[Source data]
--*--
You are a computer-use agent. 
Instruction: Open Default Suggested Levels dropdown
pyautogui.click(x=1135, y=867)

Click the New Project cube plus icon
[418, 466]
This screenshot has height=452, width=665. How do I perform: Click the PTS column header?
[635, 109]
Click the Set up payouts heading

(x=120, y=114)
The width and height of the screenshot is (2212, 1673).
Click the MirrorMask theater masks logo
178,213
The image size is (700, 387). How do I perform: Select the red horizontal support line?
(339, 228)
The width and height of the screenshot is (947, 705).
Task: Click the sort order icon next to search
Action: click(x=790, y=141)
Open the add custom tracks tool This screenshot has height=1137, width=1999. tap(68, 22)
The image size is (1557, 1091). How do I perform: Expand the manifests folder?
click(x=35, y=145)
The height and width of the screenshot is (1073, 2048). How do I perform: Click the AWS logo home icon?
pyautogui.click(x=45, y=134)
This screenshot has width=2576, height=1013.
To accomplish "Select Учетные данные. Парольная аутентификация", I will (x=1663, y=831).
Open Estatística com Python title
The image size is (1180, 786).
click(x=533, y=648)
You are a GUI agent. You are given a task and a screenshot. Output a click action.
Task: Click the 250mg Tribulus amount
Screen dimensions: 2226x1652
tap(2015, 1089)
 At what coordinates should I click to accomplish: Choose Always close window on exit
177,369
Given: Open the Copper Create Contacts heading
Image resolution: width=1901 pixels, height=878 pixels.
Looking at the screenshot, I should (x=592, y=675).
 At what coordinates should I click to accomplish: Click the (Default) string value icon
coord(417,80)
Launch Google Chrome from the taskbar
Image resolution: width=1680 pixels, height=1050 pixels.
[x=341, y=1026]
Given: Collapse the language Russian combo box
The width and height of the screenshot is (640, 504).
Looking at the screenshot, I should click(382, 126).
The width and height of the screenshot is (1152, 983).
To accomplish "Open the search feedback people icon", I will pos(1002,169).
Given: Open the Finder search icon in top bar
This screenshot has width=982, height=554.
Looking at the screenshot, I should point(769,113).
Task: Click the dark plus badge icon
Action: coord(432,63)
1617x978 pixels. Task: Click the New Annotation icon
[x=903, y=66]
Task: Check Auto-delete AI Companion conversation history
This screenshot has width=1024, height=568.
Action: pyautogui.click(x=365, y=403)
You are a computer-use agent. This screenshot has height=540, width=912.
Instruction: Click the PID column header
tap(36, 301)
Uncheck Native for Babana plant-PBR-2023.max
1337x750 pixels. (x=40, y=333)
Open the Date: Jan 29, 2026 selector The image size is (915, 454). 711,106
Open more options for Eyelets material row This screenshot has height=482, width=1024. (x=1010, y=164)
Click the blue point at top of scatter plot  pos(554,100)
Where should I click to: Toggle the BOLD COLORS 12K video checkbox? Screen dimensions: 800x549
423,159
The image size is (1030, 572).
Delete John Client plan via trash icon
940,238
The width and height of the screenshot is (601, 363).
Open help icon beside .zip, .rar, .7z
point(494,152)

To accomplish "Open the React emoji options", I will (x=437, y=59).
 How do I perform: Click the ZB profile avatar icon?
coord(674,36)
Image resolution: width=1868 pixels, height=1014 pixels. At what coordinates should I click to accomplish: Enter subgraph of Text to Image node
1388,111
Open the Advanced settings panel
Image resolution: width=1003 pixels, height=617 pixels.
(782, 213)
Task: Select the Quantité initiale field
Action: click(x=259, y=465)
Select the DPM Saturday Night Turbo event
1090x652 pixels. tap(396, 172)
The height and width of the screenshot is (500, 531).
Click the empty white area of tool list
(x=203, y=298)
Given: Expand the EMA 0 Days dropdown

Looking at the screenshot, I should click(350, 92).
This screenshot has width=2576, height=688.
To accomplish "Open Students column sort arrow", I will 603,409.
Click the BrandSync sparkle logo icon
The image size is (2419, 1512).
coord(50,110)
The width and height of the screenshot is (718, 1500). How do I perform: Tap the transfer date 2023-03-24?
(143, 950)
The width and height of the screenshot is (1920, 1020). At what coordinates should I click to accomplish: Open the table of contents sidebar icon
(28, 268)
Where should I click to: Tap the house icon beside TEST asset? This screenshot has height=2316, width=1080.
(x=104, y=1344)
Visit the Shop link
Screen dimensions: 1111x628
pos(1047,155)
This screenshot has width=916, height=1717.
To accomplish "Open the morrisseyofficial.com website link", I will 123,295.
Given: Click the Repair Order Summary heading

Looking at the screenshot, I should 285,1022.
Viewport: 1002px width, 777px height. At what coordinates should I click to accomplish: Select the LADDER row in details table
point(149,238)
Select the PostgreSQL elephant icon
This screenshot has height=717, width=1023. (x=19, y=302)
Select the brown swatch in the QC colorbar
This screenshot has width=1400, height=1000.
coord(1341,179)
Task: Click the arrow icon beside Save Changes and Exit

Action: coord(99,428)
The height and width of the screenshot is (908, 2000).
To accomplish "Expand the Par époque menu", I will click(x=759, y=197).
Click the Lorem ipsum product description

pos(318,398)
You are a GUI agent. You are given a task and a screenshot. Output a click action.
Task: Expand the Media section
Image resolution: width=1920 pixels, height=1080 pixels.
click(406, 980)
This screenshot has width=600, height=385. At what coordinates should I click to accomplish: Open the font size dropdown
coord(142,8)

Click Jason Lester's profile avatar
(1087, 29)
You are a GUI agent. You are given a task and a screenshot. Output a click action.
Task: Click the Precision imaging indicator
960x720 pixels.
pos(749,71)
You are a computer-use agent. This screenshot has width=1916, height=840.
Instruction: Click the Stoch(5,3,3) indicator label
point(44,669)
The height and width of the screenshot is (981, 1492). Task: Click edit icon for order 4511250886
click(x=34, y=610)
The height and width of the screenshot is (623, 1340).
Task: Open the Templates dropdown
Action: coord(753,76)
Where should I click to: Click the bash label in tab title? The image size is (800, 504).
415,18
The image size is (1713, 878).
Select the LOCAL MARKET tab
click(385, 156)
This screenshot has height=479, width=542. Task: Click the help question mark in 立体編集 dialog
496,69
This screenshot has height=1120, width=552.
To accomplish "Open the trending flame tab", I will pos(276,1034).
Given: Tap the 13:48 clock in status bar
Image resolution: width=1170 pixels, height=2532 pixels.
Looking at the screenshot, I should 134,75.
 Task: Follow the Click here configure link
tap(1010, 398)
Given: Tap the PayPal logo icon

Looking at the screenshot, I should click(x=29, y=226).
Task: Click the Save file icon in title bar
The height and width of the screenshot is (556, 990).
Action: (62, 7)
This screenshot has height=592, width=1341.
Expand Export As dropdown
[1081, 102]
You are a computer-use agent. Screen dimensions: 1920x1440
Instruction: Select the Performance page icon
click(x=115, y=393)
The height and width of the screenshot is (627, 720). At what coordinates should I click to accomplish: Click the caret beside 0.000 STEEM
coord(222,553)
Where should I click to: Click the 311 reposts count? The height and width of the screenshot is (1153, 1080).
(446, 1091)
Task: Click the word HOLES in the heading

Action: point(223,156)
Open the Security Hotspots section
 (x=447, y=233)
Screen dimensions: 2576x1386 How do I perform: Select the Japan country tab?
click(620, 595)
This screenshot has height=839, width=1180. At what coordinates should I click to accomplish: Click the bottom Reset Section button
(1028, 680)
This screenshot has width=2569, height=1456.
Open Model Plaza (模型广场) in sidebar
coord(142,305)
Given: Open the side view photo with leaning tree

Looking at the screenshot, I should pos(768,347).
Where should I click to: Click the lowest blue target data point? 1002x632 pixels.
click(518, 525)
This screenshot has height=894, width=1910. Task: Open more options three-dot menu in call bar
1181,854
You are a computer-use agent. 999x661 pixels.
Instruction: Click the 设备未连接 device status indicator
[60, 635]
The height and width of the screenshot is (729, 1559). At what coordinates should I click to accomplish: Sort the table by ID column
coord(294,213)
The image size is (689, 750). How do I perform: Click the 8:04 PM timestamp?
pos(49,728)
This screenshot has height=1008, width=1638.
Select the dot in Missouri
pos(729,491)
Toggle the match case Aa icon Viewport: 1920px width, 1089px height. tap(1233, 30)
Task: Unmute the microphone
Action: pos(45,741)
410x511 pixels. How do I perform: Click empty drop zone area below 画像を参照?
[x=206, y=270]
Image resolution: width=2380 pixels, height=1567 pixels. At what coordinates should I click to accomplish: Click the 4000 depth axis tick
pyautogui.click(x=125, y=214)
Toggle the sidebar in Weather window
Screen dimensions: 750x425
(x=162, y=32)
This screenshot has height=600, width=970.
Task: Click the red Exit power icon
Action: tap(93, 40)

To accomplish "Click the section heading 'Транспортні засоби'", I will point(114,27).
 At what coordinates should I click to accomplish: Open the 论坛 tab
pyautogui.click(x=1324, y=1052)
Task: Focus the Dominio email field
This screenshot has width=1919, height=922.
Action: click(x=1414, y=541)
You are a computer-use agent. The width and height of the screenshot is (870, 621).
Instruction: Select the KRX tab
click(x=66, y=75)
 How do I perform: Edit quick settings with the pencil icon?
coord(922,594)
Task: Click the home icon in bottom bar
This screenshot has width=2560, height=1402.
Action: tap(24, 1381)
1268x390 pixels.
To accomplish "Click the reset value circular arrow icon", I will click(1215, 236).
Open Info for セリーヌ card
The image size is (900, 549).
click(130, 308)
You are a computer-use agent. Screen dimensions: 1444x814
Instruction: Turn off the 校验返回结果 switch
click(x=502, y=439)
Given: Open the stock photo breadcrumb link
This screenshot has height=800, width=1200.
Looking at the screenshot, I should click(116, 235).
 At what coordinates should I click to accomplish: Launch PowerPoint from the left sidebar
--*--
* **OBJECTIVE**
Pull out each line of the records above that contains the string "Instruction".

* **EXPECTED ANSWER**
Instruction: Open Default Suggested Levels dropdown
Instruction: Click the PID column header
Instruction: Click the Stoch(5,3,3) indicator label
Instruction: Select the Performance page icon
Instruction: Click the 设备未连接 device status indicator
Instruction: Select the KRX tab
Instruction: Turn off the 校验返回结果 switch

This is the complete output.